However, being inadmissible doesn’t mean your journey ends here. You have options:
• Temporary Resident Permit (TRP): If you have a valid reason to enter Canada, you may apply for a TRP. This process has parallels in Australia and Germany, especially if you are using programs like the Global Talent Stream.
• Deemed Rehabilitation: In Canada, if over 10 years have passed since your DUI conviction and the offense is deemed non-serious, you may be eligible for deemed rehabilitation. Keep in mind, each country has unique permanent residency requirements.
• Criminal Rehabilitation: If you’re not eligible for deemed rehabilitation, you can apply for criminal rehabilitation, which permanently addresses inadmissibility issues.
Navigating these complex processes requires expert guidance. Engaging Canada immigration consultants, especially those well-versed in handling cases from India, can make a significant difference. These experts can assist with the PR process for Canada from India, helping with tasks such as securing legal opinion letters to present your case. Similarly, Australia and Germany immigration consultants can help you overcome challenges in these countries.
For those aiming for permanent residency, it’s important to be aware of the specific programs in place.
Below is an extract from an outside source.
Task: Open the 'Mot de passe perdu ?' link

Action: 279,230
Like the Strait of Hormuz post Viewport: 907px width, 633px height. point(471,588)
In Canada, options like BCPNP (British Columbia Provincial Nominee Program), MPNP (Manitoba Provincial Nominee Program), and NBPNP (New Brunswick Provincial Nominee Program) can be crucial pathways to residency.
Whether you're looking to work or study in Canada, Australia, or Germany, partnering with the best immigration consultants or visa consultancy services is vital. They’ll guide you through key processes like the Canada PR process, Australia PR process, or Germany PR procedure, ensuring your application is successful.
For students or professionals exploring work-study programs, these countries offer valuable opportunities. With the help of expert consultants, you can smoothly navigate study visas, spouse visas, tourist visas, or your PR application, ensuring your immigration process is legally sound and hassle-free. At Esse India, we are here to guide you every step of the way.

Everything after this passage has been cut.